Elle ne savait pas lire, et chaque fois elle demandait à quelque inconnu de lui dire s’il n’y avait pas sur le tableau « le nom de James Crook. Crook, n’est-ce pas ?… » Bien souvent l’illustre écrivain regarda la liste pour elle, et même il prévenait son désir. « Crook, n’est-ce pas ? Crook James ? Non, il n’est pas marqué ! » Elle le remerciait du regard. Ses grosses lèvres qui ne cessaient de trembler, sans qu’elle articulât un mot, lui donnaient un air peureux, stupide et bon de mère lapine.

Pour Dingley — sans qu’il eût pu dire d’où lui venait ce sentiment — il ne faisait pas de doute que le nom de Crook (James) figurerait un jour au tableau. Et en effet il vit, un soir, le nom de James Crook affiché. La petite vieille était là. Dingley s’effaça dans un coin.

« Crook ?… il est mort ! » dit l’inconnu auquel elle avait demandé avec son humilité ordinaire : « James Crook ? Crook, n’est-ce pas ? Crook James ?… » Ses lèvres s’agitèrent plus vite, mais pas un mot n’en sortit. Elle laissa retomber ses bras dans un geste de lassitude infinie ; son châle vert se déroula, et pour la première fois Dingley aperçut ses mains, de pauvres mains, mais de belles mains.
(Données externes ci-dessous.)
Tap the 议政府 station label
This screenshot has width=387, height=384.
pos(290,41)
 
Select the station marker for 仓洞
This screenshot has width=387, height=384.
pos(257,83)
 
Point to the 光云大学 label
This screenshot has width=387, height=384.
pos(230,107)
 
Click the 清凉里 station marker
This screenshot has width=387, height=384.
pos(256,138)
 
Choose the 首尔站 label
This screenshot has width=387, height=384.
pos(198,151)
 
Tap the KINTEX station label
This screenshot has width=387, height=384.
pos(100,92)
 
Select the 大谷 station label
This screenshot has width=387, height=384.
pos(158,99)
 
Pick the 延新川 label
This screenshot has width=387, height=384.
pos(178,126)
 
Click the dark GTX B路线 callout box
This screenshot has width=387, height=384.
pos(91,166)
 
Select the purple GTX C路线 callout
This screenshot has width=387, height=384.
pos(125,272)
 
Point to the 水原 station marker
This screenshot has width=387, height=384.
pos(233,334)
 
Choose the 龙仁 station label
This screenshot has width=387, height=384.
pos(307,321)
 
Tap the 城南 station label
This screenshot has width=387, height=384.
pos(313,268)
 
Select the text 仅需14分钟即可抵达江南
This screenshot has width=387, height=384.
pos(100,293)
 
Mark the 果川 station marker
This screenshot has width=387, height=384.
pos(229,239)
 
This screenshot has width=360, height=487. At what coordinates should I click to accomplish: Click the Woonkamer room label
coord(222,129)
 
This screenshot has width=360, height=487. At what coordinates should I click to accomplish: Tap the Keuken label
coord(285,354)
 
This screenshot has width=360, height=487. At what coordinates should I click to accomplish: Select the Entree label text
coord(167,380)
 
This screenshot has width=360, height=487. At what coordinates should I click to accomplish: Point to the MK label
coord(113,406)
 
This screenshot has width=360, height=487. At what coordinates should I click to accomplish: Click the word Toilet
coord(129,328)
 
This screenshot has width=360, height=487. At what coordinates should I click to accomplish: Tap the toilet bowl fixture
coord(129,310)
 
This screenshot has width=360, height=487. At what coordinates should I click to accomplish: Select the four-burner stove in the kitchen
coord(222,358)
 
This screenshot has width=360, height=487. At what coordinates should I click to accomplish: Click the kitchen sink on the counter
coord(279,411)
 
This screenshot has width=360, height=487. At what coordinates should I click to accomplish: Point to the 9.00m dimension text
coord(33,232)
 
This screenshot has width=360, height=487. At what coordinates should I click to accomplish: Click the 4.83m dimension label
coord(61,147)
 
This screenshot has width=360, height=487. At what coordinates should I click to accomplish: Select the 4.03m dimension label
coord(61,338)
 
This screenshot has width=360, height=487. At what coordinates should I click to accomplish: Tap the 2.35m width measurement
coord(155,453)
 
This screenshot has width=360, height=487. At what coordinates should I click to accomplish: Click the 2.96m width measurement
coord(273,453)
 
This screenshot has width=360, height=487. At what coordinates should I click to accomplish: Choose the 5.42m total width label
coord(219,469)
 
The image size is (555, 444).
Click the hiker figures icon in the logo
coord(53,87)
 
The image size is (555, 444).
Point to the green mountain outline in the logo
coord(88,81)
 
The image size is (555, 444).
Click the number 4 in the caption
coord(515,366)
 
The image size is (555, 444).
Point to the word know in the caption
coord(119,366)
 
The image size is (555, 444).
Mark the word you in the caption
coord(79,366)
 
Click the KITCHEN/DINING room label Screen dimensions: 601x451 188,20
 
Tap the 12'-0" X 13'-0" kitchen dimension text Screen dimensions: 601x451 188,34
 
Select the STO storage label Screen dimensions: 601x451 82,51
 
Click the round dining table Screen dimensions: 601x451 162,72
Il suivit pendant quelque temps la pitoyable inconnue, qui s’en allait vacillant et titubant devant lui, coudoyée, brutalisée par tous les gens qui passaient. Elle était pourtant précieuse, cette douleur ignorée ! Il aurait voulu l’aborder, lui dire il ne savait quoi. Il aurait souhaité que la Reine vînt à passer par ici, la distinguât dans la foule, arrêtât sa voiture et la fît monter près d’elle.

Mais quoi ! se disait-il en marchant, la vie est-elle une denrée si précieuse qu’on doive s’en montrer avare comme du poivre ou de la cannelle sous le roi Georges Ier ? Au temps où il accompagnait, dans les passes de Khyber, les colonnes lancées sur la trace des Afghans, il avait rencontré de ces fleurs singulières qui se nourrissent des insectes tombés dans leur calice. Celles-ci s’étaient gorgées de mouches attirées par les cadavres trop hâtivement enterrés. Devant ces fleurs éblouissantes, qui donc pensait à regretter quelques mouches sacrifiées ?…

Lorsqu’il fut rentré chez lui, Mistress Dingley lui demanda — elle lui faisait la même question tous les soirs :

— Eh bien, Crook ?

— Mort, répondit-il avec un sourire tranquille. Et il lui raconta la scène dont il venait d’être témoin, avec une émotion sincère où se mêlait curieusement l’allégresse du collectionneur qui vient de satisfaire sa passion.

— Terrible guerre ! murmura-t-elle après un assez long silence.

Puis elle ajouta ces mots, qui montaient naturellement à toutes les lèvres anglaises :

— Et il meurt autant d’officiers que de soldats.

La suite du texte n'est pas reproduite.